- PROBLEM DETAILS -
Rescale the stretch from the start of the data through the line containing "pyautogui.click(x=326, y=40)": write every line out again in full, multiplying each click coordinate in the answers by 2 and rounding to whole numbers with halves going up. Leave all other numbers unchanged.

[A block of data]
"""
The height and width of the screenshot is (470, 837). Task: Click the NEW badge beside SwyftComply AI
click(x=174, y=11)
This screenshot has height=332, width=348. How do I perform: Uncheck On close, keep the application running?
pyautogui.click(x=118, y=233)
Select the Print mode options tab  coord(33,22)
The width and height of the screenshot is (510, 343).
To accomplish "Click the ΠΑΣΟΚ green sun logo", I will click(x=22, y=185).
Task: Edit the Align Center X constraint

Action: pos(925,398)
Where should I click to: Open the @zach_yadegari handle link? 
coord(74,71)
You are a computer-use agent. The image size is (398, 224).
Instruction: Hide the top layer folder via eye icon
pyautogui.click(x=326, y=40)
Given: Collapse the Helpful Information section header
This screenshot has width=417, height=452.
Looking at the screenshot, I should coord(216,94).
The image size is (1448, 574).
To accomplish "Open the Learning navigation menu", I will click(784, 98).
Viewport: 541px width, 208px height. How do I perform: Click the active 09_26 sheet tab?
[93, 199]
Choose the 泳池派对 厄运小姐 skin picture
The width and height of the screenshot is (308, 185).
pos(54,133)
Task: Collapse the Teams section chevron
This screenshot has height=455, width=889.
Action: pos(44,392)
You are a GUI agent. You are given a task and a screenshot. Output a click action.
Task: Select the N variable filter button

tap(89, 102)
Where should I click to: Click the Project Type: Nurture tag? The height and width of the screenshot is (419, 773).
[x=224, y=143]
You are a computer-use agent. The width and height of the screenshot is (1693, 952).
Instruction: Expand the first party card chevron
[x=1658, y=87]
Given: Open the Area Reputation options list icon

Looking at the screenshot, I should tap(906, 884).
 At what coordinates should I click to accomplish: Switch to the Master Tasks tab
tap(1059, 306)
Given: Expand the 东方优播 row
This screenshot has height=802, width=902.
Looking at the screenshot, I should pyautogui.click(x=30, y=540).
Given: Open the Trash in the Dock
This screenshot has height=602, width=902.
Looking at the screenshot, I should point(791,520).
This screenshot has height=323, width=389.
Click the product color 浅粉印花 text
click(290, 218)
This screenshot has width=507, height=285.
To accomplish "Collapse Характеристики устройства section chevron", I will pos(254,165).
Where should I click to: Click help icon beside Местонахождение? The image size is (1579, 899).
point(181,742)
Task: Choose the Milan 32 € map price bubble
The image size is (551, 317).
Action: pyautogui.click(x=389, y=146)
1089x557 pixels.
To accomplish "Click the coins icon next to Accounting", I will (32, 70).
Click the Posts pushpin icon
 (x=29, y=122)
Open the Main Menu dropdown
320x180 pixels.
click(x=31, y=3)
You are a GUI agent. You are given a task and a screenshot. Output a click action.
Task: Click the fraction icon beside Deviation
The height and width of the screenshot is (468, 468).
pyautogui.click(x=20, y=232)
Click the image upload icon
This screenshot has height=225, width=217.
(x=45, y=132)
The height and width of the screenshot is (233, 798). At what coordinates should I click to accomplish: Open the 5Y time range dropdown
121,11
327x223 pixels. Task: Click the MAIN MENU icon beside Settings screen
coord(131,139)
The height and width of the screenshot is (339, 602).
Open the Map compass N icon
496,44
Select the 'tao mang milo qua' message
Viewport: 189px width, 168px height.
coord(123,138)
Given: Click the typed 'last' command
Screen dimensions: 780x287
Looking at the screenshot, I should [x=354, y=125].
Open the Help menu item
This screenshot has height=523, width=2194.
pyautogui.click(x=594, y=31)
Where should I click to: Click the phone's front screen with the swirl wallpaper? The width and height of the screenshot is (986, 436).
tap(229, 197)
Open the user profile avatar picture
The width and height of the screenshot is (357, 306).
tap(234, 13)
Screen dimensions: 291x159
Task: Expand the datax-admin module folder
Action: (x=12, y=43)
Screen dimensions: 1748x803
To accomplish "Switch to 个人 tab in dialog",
"""
- ANSWER TO THE EXERCISE -
The height and width of the screenshot is (470, 837). Task: Click the NEW badge beside SwyftComply AI
click(x=348, y=22)
This screenshot has height=332, width=348. How do I perform: Uncheck On close, keep the application running?
pyautogui.click(x=236, y=466)
Select the Print mode options tab  coord(66,44)
The width and height of the screenshot is (510, 343).
To accomplish "Click the ΠΑΣΟΚ green sun logo", I will click(x=44, y=370).
Task: Edit the Align Center X constraint

Action: pos(1850,796)
Where should I click to: Open the @zach_yadegari handle link? 
coord(148,142)
You are a computer-use agent. The image size is (398, 224).
Instruction: Hide the top layer folder via eye icon
pyautogui.click(x=652, y=80)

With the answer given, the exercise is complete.